BILLINGS — It was a busy day at Collective Elevation Billings on Saturday and bud tenders saw many new faces as the sale of recreational marijuana started up for the first time across select Montana counties.
"It's just been anticipation, man. It's been a long time coming I think, after the vote went through and we were waiting for everything to get fully opened up. It's just been a countdown," said Isaiah Lindley, a recreational customer picking up edibles.
Connor Lorenz manages Collective Elevation Billings, a dispensary brand that has four total shops across the state. The other shops are in Bozeman, Butte, and Missoula.
Only an hour into the day of sales, Lorenz said it was already busy.

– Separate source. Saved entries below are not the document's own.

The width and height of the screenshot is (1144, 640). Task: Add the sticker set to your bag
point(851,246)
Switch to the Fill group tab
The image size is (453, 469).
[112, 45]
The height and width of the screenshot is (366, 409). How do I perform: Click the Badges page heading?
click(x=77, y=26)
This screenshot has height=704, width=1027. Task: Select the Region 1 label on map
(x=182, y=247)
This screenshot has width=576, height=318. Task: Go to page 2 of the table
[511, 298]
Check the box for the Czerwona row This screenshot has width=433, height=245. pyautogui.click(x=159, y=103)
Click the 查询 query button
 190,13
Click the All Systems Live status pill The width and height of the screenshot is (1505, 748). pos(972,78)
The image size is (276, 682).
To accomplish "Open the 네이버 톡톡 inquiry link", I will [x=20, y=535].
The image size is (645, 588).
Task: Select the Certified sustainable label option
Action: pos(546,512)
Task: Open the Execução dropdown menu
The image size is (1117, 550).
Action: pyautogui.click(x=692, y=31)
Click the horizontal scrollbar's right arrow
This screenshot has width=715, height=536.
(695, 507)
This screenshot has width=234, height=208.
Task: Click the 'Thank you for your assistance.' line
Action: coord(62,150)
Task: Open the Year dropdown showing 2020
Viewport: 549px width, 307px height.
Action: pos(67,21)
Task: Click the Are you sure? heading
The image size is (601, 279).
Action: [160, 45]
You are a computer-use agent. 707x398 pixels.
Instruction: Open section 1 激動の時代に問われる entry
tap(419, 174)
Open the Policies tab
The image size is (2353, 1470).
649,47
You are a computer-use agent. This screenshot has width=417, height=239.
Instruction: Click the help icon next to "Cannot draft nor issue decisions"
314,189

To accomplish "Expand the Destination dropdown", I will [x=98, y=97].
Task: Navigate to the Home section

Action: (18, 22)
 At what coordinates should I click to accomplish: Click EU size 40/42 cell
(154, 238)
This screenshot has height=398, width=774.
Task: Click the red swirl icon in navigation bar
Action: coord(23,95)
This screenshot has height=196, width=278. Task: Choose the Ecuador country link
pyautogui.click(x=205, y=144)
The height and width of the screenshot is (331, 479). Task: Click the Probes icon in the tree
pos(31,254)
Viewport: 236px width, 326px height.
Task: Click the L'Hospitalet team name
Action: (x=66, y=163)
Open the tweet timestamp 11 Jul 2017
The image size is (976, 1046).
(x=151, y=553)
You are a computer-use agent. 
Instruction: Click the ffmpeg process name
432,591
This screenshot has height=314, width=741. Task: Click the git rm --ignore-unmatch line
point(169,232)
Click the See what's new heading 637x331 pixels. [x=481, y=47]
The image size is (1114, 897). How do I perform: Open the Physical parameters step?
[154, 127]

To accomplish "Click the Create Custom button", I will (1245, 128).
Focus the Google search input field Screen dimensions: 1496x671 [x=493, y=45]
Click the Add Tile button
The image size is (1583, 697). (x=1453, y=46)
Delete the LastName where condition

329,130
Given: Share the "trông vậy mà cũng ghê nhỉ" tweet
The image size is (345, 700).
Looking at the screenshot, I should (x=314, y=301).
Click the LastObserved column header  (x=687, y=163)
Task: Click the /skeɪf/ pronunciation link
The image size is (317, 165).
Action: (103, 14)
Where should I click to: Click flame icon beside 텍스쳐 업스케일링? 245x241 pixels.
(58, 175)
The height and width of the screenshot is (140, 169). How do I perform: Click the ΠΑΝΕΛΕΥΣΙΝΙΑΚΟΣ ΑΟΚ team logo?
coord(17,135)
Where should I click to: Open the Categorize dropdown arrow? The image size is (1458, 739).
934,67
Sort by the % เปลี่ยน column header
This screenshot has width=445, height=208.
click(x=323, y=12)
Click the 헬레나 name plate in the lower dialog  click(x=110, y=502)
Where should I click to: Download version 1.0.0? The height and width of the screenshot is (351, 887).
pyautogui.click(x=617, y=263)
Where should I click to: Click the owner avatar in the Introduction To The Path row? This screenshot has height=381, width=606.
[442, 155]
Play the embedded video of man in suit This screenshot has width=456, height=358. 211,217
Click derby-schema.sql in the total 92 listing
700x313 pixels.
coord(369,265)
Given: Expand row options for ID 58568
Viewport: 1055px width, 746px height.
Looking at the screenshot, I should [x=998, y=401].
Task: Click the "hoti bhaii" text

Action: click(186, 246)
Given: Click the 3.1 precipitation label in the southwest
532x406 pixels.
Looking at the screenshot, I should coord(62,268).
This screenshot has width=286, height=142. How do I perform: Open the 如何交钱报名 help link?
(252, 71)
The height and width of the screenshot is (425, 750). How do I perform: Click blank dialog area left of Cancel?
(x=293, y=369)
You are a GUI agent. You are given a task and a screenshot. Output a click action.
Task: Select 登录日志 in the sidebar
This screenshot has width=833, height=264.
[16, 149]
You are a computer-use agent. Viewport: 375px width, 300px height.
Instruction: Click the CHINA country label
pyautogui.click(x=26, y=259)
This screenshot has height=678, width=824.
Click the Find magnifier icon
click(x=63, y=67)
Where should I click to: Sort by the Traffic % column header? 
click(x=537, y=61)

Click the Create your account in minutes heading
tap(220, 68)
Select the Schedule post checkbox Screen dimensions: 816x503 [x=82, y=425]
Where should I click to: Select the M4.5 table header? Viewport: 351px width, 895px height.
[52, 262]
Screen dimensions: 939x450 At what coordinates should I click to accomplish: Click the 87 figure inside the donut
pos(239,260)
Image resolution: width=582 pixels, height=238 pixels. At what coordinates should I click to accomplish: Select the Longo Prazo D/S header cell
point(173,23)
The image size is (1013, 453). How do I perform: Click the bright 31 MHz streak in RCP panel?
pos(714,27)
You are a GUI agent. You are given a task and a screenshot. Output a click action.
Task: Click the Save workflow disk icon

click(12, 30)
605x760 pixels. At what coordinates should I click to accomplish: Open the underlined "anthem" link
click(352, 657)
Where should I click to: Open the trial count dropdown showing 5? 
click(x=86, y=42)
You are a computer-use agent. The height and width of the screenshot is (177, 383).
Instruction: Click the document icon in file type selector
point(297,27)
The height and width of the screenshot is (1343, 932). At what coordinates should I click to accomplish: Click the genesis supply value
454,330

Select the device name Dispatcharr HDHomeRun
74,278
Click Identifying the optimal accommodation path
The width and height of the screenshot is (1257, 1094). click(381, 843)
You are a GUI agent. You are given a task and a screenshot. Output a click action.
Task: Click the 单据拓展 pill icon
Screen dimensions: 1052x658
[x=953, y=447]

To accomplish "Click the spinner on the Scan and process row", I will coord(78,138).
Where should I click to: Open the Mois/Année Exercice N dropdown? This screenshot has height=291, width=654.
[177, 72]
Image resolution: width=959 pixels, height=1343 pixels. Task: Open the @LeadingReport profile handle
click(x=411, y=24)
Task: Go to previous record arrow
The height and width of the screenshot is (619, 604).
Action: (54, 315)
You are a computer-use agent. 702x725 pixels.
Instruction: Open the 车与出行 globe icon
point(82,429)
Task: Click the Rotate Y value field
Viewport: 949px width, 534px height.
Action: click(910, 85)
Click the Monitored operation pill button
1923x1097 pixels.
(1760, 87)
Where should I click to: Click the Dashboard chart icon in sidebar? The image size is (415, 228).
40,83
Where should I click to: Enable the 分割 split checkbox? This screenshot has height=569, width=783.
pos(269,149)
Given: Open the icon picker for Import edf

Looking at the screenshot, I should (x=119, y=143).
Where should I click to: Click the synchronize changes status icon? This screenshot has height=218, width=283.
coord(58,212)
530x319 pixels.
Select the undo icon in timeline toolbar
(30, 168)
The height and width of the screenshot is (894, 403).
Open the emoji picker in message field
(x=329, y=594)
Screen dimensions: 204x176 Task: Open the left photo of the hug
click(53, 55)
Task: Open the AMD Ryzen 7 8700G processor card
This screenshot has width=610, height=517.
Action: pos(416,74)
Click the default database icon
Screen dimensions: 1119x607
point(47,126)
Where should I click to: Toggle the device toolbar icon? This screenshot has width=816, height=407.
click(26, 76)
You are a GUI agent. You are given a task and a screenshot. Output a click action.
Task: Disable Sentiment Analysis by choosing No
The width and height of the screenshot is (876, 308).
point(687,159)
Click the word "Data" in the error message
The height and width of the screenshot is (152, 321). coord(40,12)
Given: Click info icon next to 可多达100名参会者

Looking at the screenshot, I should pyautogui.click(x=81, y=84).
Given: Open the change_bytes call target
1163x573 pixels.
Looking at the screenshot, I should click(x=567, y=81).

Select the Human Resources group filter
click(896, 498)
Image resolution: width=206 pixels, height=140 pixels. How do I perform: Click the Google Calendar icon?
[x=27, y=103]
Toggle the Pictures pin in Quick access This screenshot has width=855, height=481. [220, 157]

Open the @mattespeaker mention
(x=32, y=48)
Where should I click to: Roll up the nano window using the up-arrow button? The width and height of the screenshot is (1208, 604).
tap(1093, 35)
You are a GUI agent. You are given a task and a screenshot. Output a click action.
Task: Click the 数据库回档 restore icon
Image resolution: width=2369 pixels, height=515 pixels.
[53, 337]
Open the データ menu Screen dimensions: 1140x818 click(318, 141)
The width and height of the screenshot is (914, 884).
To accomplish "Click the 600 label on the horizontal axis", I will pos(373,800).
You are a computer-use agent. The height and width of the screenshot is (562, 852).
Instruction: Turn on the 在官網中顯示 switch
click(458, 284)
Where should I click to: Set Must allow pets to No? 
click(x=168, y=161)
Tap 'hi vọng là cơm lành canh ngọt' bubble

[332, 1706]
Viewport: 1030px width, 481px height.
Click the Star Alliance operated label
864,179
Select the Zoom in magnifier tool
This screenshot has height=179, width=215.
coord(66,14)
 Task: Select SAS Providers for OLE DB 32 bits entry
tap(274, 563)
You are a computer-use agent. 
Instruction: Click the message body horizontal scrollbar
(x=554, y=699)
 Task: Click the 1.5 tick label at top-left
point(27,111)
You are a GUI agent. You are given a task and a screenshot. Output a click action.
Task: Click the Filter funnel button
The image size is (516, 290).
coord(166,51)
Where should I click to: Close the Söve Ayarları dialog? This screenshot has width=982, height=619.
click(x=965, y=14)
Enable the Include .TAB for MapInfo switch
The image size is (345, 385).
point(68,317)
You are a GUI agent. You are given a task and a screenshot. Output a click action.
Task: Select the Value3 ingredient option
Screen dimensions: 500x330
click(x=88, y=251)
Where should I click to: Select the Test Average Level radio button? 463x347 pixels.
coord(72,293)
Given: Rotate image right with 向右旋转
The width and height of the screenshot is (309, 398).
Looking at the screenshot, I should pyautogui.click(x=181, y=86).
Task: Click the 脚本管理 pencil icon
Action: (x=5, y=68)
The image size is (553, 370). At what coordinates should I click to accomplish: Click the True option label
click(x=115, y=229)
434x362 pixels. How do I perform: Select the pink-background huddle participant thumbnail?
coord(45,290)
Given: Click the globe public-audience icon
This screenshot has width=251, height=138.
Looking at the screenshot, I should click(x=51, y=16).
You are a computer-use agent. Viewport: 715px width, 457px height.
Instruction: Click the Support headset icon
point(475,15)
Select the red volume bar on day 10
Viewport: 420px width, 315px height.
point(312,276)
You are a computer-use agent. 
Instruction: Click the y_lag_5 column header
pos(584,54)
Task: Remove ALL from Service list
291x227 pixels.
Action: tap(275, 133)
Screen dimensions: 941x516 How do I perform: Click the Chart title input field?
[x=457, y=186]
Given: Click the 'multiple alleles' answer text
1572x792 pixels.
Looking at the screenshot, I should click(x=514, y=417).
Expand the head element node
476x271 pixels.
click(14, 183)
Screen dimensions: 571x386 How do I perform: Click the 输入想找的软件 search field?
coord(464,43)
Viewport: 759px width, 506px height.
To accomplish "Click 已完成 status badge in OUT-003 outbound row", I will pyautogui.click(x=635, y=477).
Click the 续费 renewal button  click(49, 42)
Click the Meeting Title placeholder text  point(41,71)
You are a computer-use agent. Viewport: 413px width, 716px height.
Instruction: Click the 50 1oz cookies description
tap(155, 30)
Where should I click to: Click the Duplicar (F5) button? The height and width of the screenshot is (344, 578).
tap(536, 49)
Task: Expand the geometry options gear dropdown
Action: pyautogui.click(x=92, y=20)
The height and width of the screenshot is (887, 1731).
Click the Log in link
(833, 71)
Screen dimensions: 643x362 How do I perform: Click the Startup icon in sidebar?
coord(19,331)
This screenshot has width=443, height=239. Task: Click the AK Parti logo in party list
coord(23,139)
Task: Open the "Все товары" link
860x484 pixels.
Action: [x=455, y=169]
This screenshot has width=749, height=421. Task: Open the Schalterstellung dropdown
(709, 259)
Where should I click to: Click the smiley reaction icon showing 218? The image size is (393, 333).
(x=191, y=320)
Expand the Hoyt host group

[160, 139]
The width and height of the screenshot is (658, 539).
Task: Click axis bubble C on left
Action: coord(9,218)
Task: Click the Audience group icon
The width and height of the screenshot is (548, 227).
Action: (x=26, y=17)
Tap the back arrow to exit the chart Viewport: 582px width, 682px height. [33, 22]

"In the last 48 hours, we've hired four more team members and we're actively probably going to be hiring one or two more. As the month progresses, we'll kind of be able to feel it out. The beautiful, but crazy thing about recreational in Montana is that no one really knew what to expect, but we all knew it was going to be crazy and it is crazy," Lorenz said.
The sale of recreational marijuana remains illegal inside Billings. But for the dispensaries that skirt the Billings border, Saturday at 10 a.m. was the time they could start up sales, providing they are in good standing with the state and local government.
The tax on recreational marijuana sales is 23 percent.
"I think it's awesome. The people that are into it are going to do it anyways. So it's kind of a no brainer that the state does it, get it taxed and the money can go to good places, I'm assuming. That's kind of the idea," said Tyler Sandal, a recreational customer.
Bad news for dispensary owners and consumers is that recreational sales are on the ballot again, this time at the county-level, on the June 7 election. Yellowstone County voters will decide whether recreational sales will continue.
"The way I look at it is the next six months are going to be an opportunity for a lot of recreational shops to be able to prove themselves. Prove their legitimacy, that the crime around town isn't going to increase because of the marijuana. And that there's going to be a lot of tax revenue made that is going to be put into the local community," Lorenz said.
Both Billings Police Chief Rich St. John and Yellowstone County Sheriff Mike Linder expressed concerns about crime that may be associated with recreational marijuana.
Linder told MTN News in Oct. 2020, "Marijuana can in fact be and probably is a gateway drug to bigger and worse things," Linder said. "That's my concern. I realize there's the opportunity to get some revenue and some tax revenue and stuff like that. But to me, it's all about the quality of life and lives in general."
Time will tell if there will be any sort of spike in crime and whether it can be pinned squarely on legal marijuana's shoulders. It is also yet to be seen how much tax revenue the state and localities will bring in from the legal sales.